Dataset entries
◆ ◆ ◆ ◆
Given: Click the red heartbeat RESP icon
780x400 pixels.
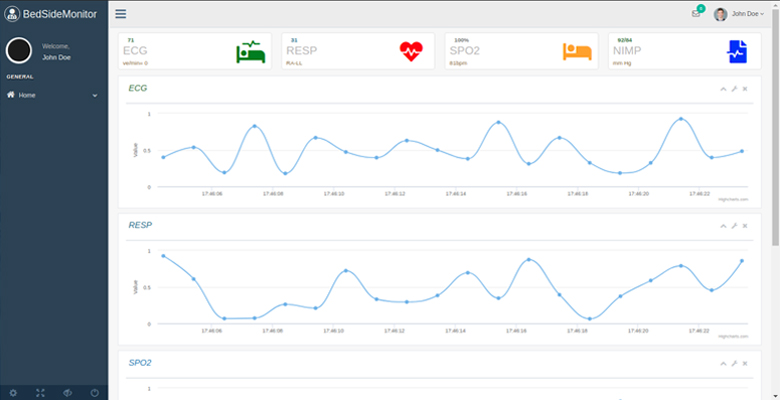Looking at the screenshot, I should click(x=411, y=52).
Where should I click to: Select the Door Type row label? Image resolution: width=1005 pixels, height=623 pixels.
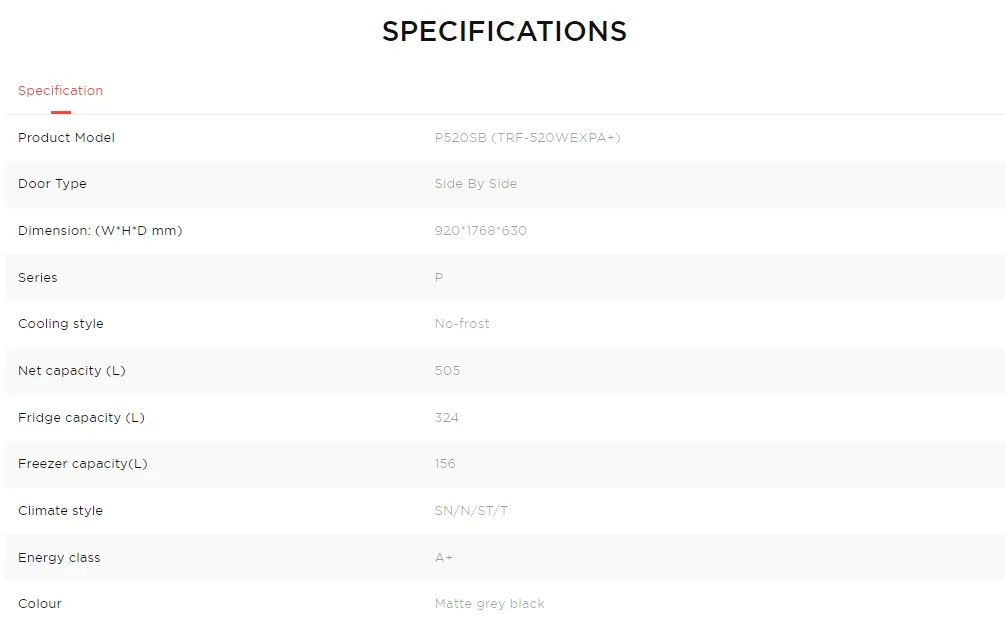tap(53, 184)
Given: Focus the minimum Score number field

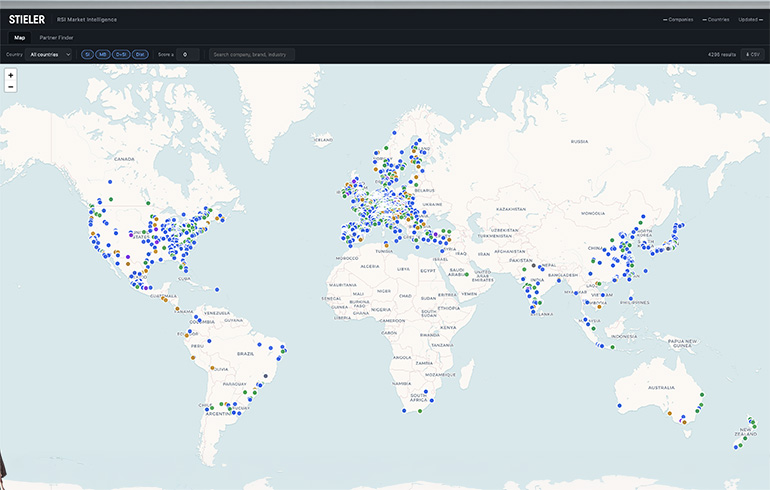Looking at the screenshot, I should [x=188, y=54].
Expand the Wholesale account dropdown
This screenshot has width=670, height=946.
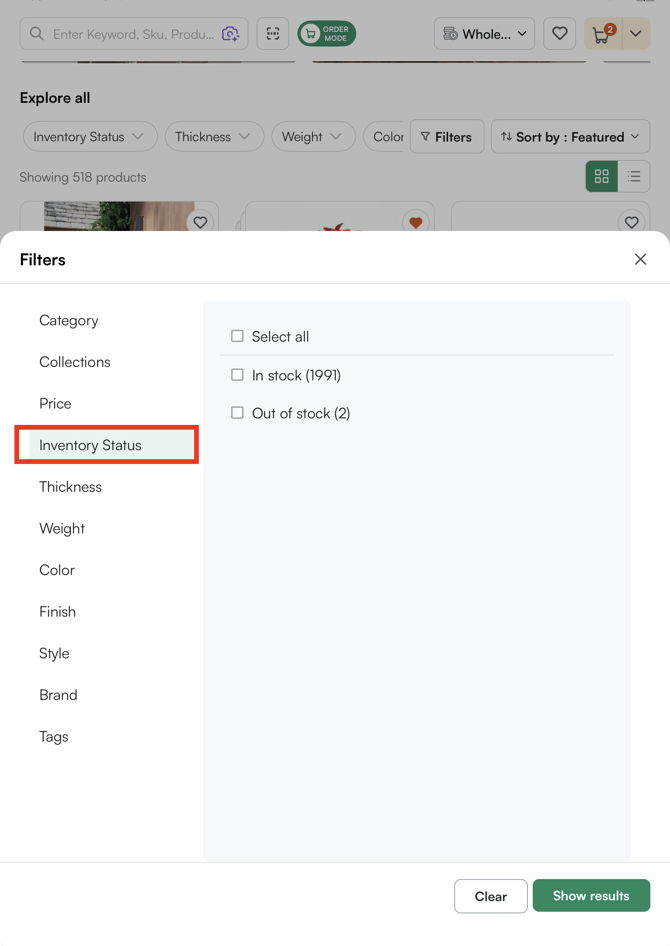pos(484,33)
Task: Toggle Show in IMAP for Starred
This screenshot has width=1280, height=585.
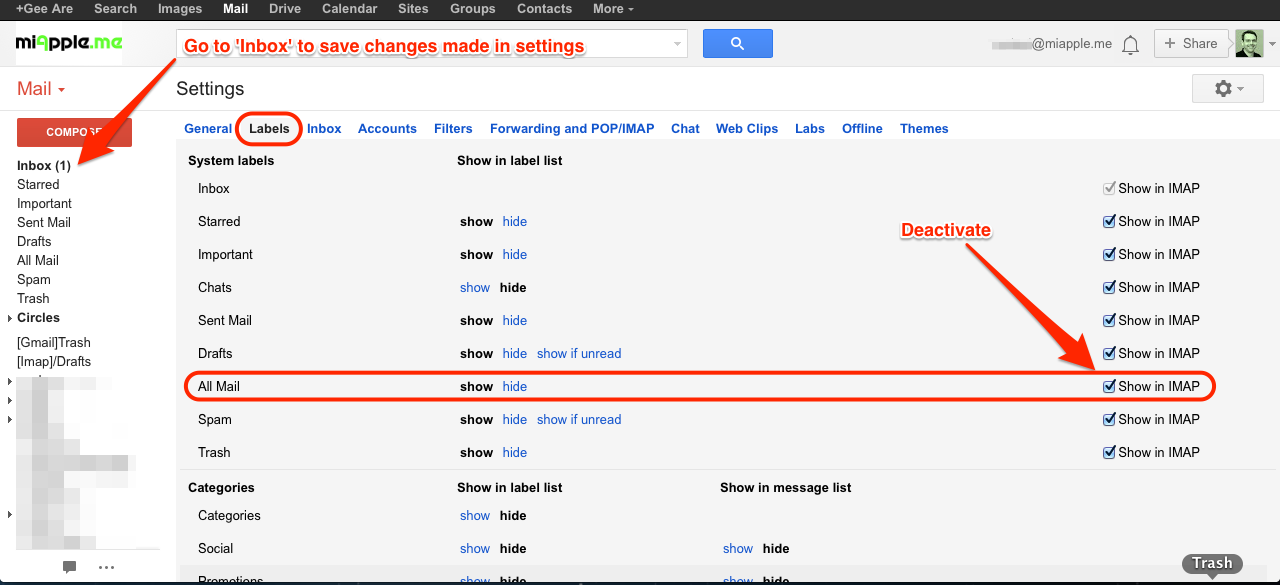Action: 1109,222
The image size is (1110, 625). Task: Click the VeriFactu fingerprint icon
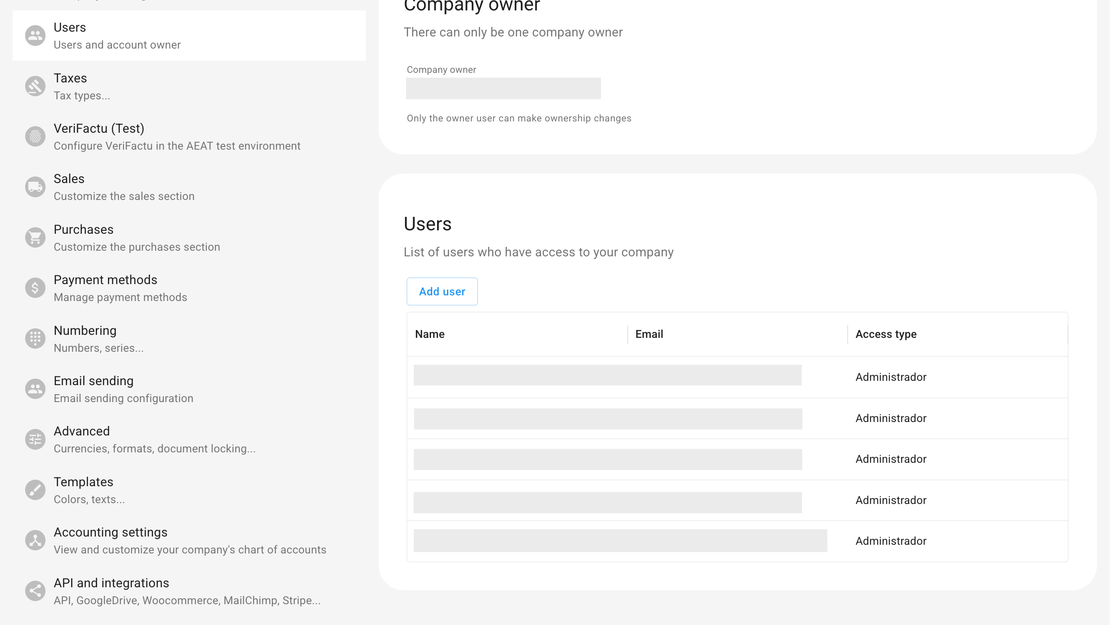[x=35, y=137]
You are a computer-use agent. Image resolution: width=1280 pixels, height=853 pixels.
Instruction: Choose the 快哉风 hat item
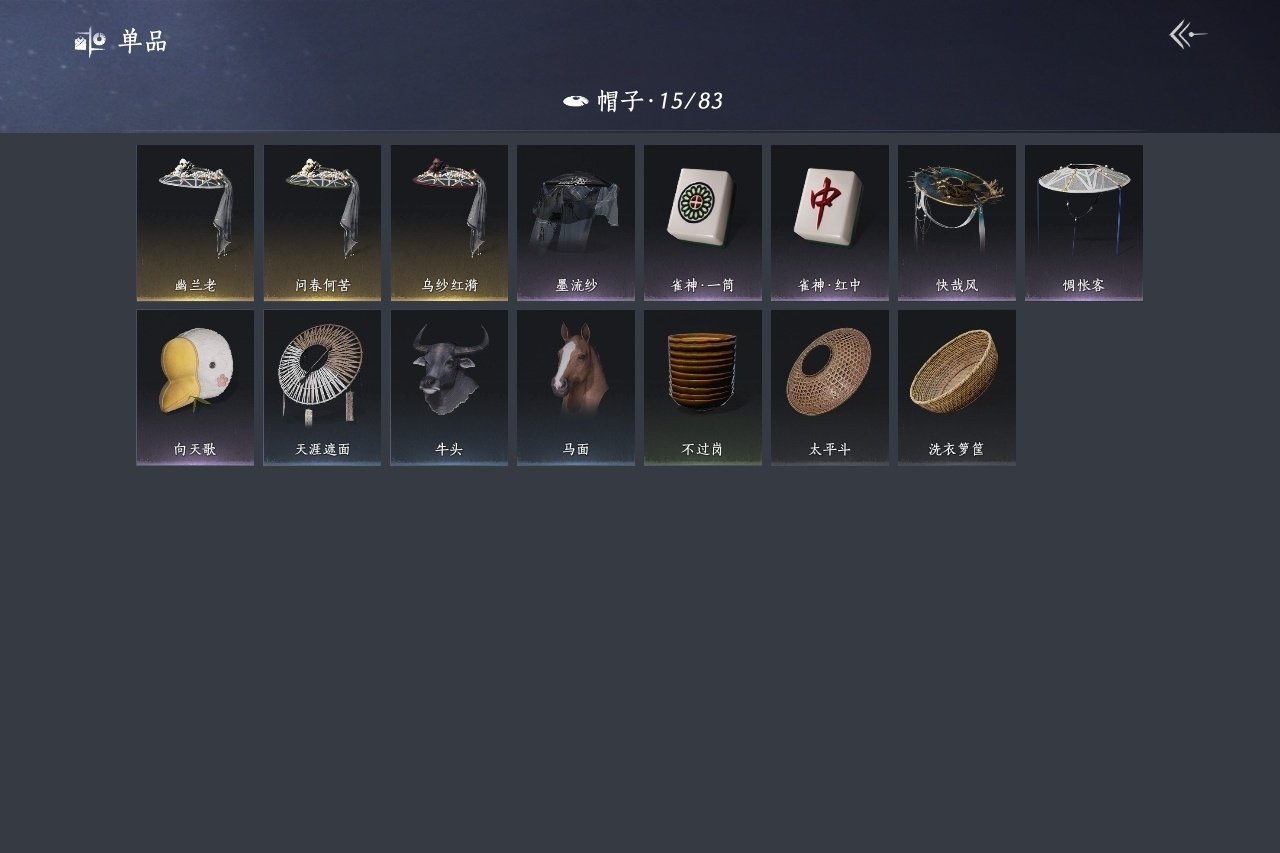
◆ ◆ ◆ ◆
How to complete this task
If a record holds a picture, leave the picture out and copy the rest exactly.

Solution to this problem
Given: Click the red heartbeat RESP icon
780x400 pixels.
Looking at the screenshot, I should click(x=411, y=52).
Where should I click to: Select the Door Type row label? Image resolution: width=1005 pixels, height=623 pixels.
tap(53, 184)
Given: Focus the minimum Score number field

Looking at the screenshot, I should [x=188, y=54].
Expand the Wholesale account dropdown
This screenshot has width=670, height=946.
pos(484,33)
Task: Toggle Show in IMAP for Starred
This screenshot has width=1280, height=585.
Action: 1109,222
The image size is (1110, 625). Task: Click the VeriFactu fingerprint icon
[x=35, y=137]
You are a computer-use agent. Image resolution: width=1280 pixels, height=853 pixels.
Instruction: Choose the 快哉风 hat item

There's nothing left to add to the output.